Diagnosed in her 20s, Michelle says she doesn’t have any psychological or emotional problems stemming from her double anatomy, but, she says, “When I’m having intercourse, there’s some minor pain on one side, and it can be uncomfortable.”
OB-GYN Dr. Jennifer Ashton explains that Michelle's condition is called a mullerian anomaly, which is a defect of the reproductive tract. It occurs in utero at about the ninth week of fetal development and affects up to 4 percent of women. Specifically, Michelle has uterus didelphus — meaning there are two separate uterine cavities and two separate cervixes but only two ovaries. Sometimes with patients like Michelle, Dr. Ashton says, the kidneys can have an anomaly, as well.

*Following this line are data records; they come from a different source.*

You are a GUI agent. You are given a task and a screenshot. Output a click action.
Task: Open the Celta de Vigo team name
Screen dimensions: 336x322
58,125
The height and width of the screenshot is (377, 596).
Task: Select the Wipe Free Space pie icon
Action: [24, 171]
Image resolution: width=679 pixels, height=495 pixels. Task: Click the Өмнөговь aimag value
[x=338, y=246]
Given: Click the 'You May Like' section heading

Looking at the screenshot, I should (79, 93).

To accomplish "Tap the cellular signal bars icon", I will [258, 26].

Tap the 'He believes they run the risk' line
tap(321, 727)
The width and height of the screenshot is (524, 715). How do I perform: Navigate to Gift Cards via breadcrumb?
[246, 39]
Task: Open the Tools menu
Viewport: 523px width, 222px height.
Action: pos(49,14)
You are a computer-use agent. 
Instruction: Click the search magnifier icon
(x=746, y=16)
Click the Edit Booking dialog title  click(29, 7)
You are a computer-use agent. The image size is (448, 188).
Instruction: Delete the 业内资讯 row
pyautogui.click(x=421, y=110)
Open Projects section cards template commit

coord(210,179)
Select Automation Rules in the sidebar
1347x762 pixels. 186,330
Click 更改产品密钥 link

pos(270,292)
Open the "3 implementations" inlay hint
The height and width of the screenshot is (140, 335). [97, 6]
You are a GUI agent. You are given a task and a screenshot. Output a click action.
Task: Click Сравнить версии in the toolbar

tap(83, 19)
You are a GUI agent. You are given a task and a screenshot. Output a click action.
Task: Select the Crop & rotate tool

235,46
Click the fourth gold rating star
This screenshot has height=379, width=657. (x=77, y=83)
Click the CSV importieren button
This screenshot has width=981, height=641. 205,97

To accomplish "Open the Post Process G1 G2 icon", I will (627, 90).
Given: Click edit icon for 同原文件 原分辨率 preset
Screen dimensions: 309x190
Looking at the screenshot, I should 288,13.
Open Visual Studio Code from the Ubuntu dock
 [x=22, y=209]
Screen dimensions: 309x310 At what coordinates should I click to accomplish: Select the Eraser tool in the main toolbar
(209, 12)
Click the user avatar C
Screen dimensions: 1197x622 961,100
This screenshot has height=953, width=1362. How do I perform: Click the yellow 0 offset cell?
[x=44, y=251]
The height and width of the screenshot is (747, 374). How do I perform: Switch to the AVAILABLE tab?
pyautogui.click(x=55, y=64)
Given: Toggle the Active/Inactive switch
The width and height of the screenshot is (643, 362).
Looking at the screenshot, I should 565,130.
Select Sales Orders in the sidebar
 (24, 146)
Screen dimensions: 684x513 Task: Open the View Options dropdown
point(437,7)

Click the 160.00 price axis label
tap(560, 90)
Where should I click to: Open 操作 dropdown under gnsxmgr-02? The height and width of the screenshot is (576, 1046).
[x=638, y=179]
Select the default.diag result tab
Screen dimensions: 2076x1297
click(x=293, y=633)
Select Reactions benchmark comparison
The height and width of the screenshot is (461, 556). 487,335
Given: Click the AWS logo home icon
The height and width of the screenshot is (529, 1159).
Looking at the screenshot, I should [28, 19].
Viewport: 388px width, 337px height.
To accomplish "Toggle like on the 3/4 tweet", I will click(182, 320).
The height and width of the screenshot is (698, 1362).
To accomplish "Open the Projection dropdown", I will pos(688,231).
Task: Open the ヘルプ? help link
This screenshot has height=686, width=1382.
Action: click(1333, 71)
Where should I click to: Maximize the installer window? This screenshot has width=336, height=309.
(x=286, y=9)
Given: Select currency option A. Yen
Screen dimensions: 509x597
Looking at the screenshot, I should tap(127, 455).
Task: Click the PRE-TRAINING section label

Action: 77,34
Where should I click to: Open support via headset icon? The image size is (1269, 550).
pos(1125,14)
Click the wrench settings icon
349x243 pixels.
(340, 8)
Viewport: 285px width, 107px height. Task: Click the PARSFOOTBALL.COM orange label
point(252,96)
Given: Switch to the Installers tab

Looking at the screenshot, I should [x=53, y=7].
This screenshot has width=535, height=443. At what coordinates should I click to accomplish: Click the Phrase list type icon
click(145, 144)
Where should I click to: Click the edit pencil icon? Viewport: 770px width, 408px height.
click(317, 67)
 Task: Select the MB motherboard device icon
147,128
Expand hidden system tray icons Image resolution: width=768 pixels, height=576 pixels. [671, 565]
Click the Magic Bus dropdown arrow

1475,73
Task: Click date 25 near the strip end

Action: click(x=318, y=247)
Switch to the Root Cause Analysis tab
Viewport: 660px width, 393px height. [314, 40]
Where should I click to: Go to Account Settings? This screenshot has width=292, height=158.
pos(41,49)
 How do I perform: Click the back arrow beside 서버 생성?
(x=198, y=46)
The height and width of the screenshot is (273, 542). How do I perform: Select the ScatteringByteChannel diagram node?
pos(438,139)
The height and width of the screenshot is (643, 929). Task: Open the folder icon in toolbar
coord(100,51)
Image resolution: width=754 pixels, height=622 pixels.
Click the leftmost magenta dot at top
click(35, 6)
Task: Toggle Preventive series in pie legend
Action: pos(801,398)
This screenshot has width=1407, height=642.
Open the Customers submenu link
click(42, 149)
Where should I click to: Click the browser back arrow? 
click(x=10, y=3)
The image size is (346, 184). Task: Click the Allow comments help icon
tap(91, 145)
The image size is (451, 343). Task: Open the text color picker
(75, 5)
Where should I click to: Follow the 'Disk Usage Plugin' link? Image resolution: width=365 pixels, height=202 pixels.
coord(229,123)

Although Michelle has a child, Dr. Ashton says reproductive possibilities can differ.
As for Michelle’s “debilitating periods,” Dr. Ashton says she would be treated the same as any other of the 15 percent of women with the same complaint.
“The most important thing for patients like Michelle to remember is that because there are two cervixes, there’s a need for two separate pap smears,” Dr. Ashton says. “And though it may be difficult for a gynecologist to find the two cervixes, as we tell our viewers, and you exemplify this, you have to be the captain of your information and your medical destiny. You’ll have to say, ‘Hello, I have two cervixes, so have fun looking for them.’”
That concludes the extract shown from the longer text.